[Opening INPUT RECORDS section]
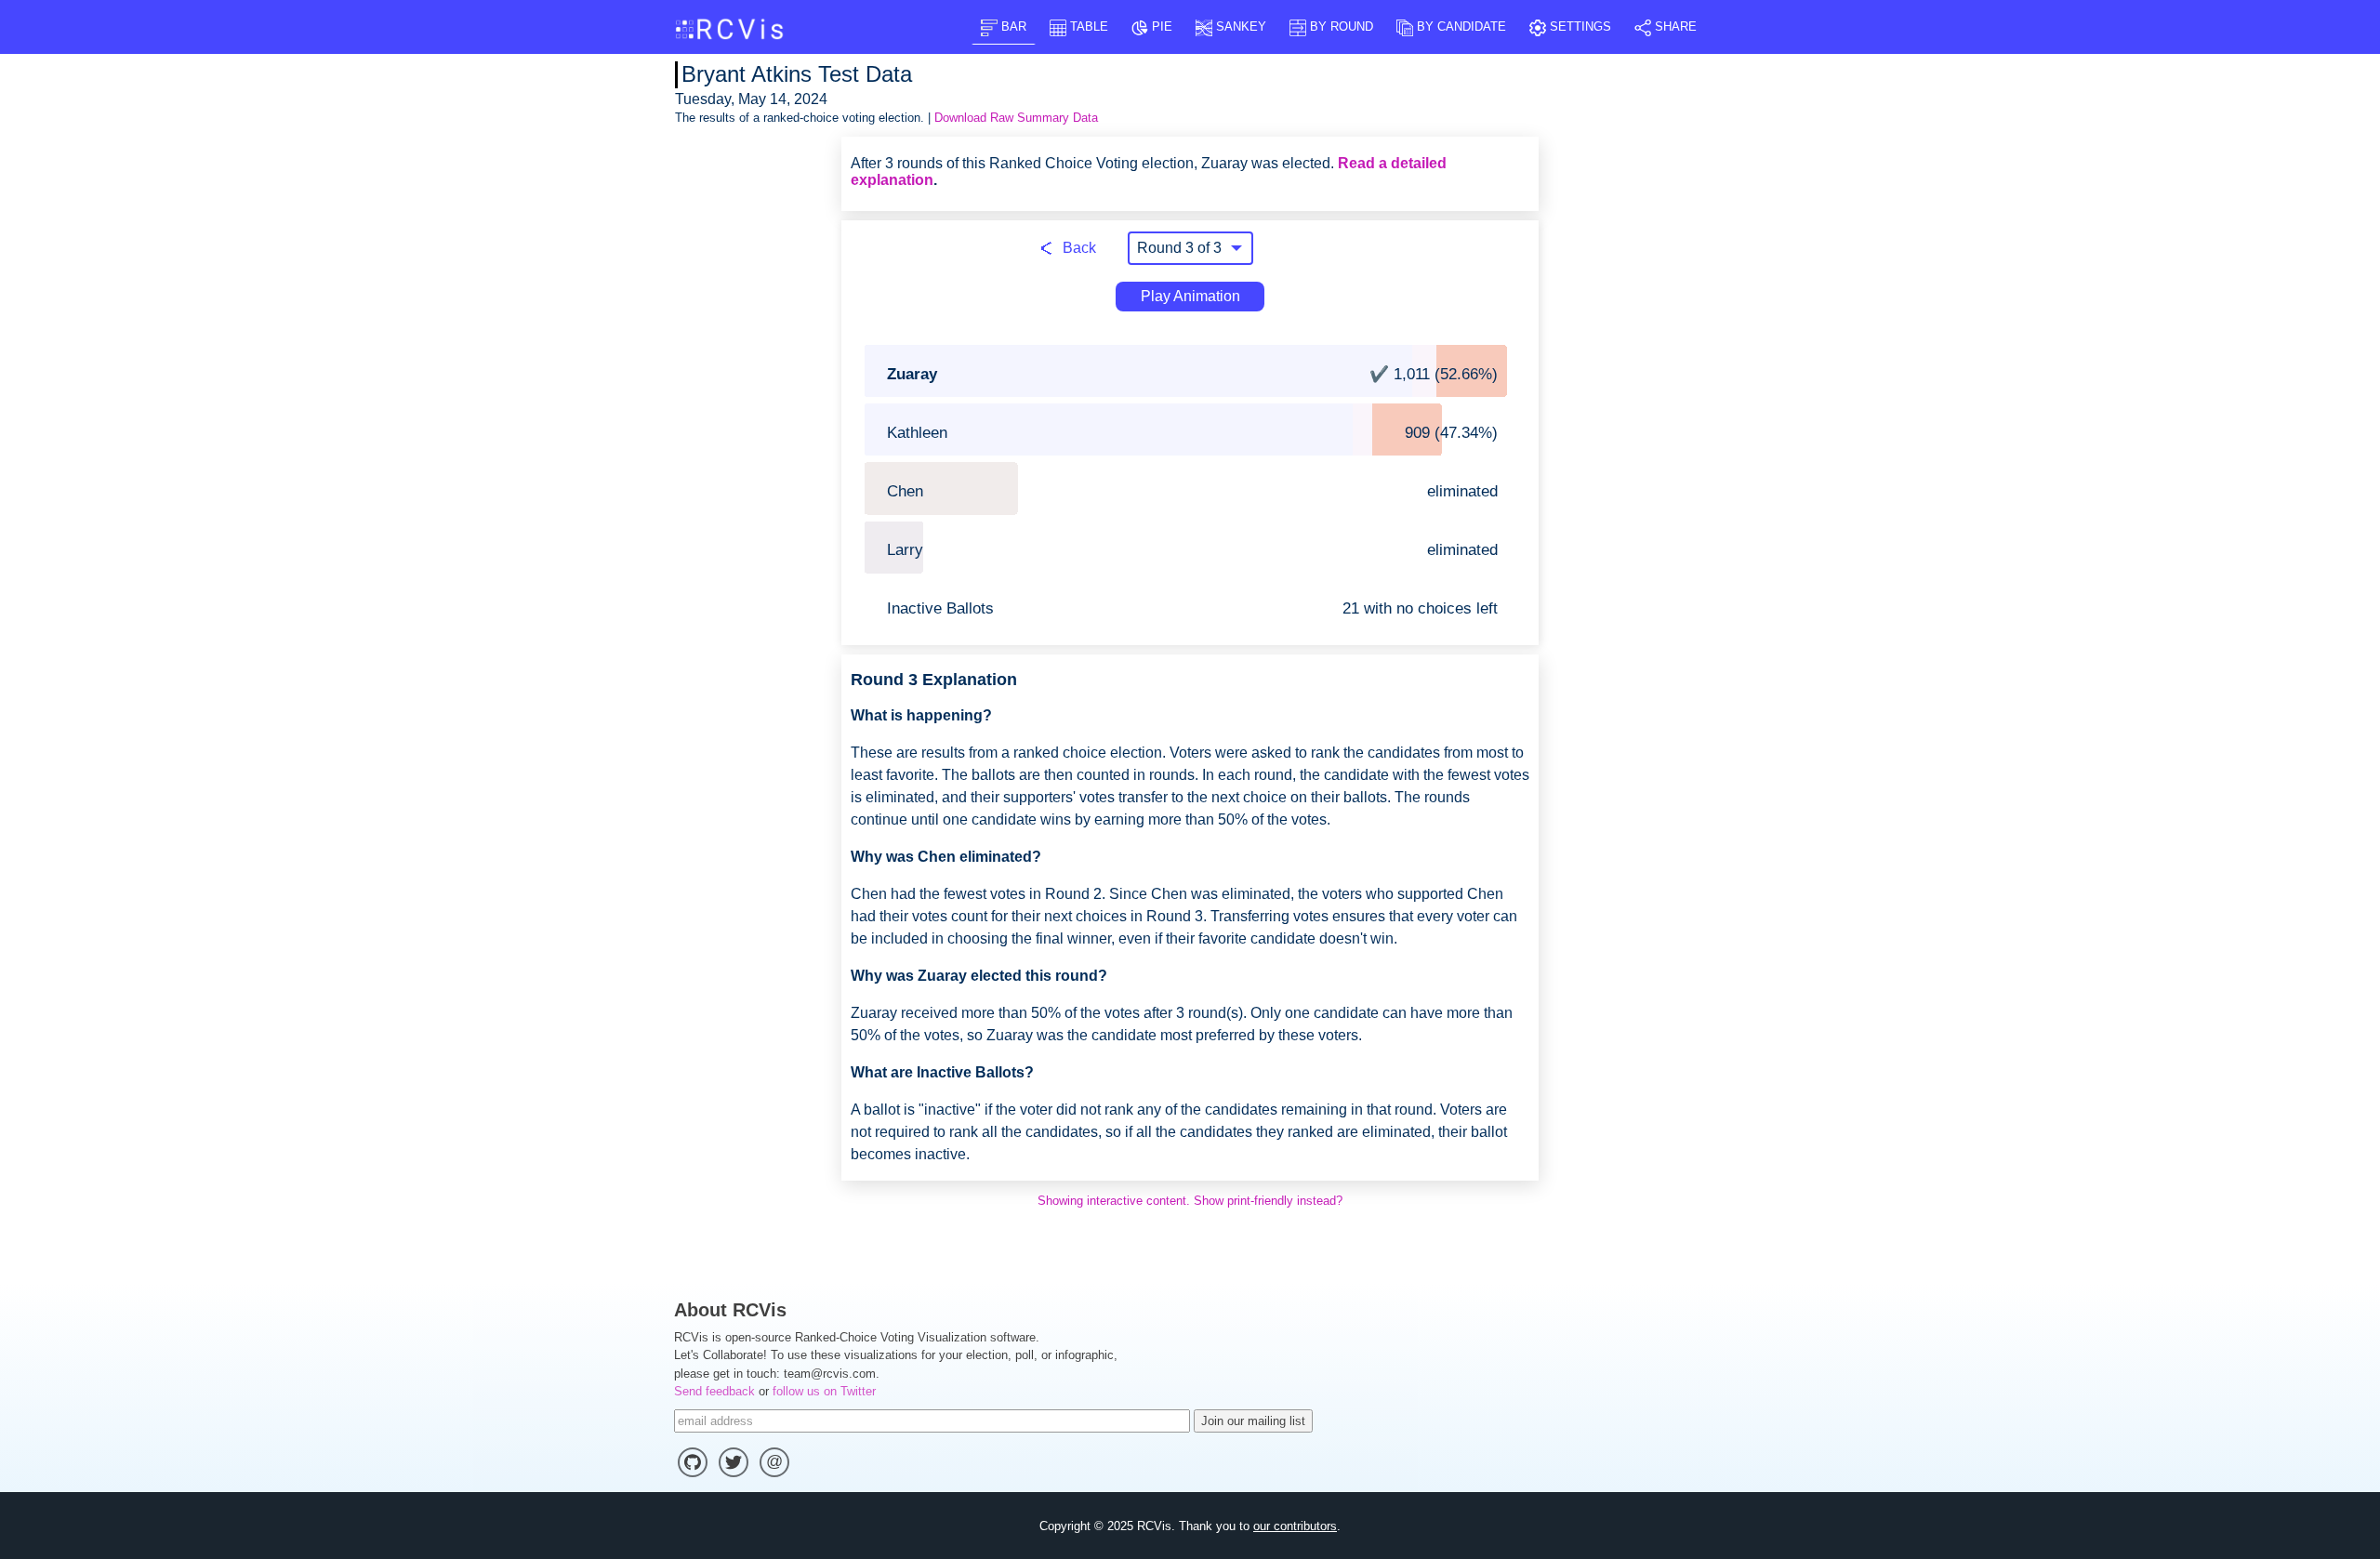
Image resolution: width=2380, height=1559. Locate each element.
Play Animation (1190, 296)
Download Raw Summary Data (1016, 118)
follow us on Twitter (824, 1391)
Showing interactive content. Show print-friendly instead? (1190, 1201)
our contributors (1295, 1526)
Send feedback (714, 1391)
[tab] (1004, 26)
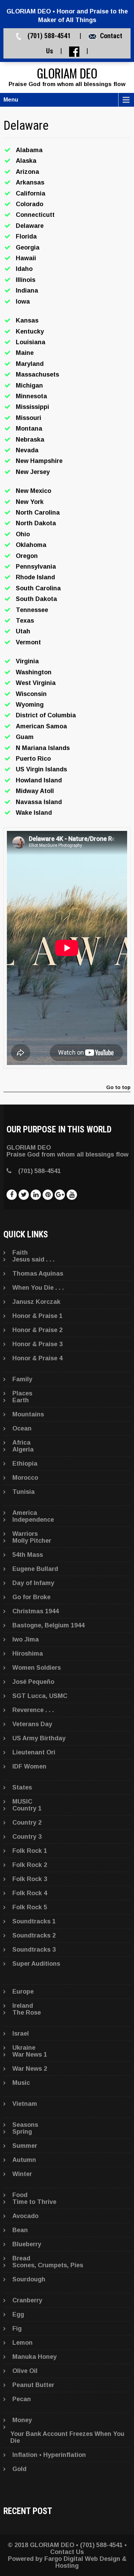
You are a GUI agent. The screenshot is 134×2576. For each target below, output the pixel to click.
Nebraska (30, 439)
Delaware (30, 225)
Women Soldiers (36, 1667)
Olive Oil (24, 2370)
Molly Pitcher (31, 1540)
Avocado (25, 2216)
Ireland (22, 2005)
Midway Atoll (35, 791)
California (30, 193)
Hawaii (26, 258)
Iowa (23, 301)
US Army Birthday (39, 1738)
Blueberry (26, 2244)
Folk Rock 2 (29, 1864)
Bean (20, 2230)
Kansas (27, 320)
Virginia (27, 661)
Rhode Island (35, 577)
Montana (29, 428)
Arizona (27, 171)
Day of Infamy (33, 1583)
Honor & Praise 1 (37, 1315)
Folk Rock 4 (29, 1893)
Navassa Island (39, 802)
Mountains (28, 1414)
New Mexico (33, 490)
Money (22, 2420)
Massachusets (37, 374)
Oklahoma (31, 544)
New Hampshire (39, 460)
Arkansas (30, 182)
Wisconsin (31, 693)
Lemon (22, 2342)
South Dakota (36, 598)
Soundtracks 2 (34, 1935)
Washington (34, 672)
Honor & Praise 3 (37, 1344)
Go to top (118, 1087)
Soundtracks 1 (34, 1921)
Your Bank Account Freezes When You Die (67, 2437)
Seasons (25, 2124)
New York (30, 501)
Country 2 (27, 1822)
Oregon (27, 555)
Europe (23, 1991)
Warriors (25, 1533)
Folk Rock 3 (29, 1879)
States (22, 1787)
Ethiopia (24, 1463)
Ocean (22, 1428)
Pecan (21, 2399)
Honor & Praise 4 (37, 1358)
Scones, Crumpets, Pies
[Closing INPUT RECORDS section]
▶ WORK ITEM:
Write out only the lines that run from the line containing "California (30, 193)" through the line containing "Oregon (27, 555)", both included, exactly as they appear above.

▶ WRITTEN RESPONSE:
California (30, 193)
Hawaii (26, 258)
Iowa (23, 301)
US Army Birthday (39, 1738)
Blueberry (26, 2244)
Folk Rock 2 (29, 1864)
Bean (20, 2230)
Kansas (27, 320)
Virginia (27, 661)
Rhode Island (35, 577)
Montana (29, 428)
Arizona (27, 171)
Day of Infamy (33, 1583)
Honor & Praise 1 (37, 1315)
Folk Rock 4 (29, 1893)
Navassa Island (39, 802)
Mountains (28, 1414)
New Mexico (33, 490)
Money (22, 2420)
Massachusets (37, 374)
Oklahoma (31, 544)
New Hampshire (39, 460)
Arkansas (30, 182)
Wisconsin (31, 693)
Lemon (22, 2342)
South Dakota (36, 598)
Soundtracks 2 (34, 1935)
Washington (34, 672)
Honor & Praise 3 (37, 1344)
Go to top (118, 1087)
Soundtracks 1 (34, 1921)
Your Bank Account Freezes When You Die (67, 2437)
Seasons (25, 2124)
New York (30, 501)
Country 2 (27, 1822)
Oregon (27, 555)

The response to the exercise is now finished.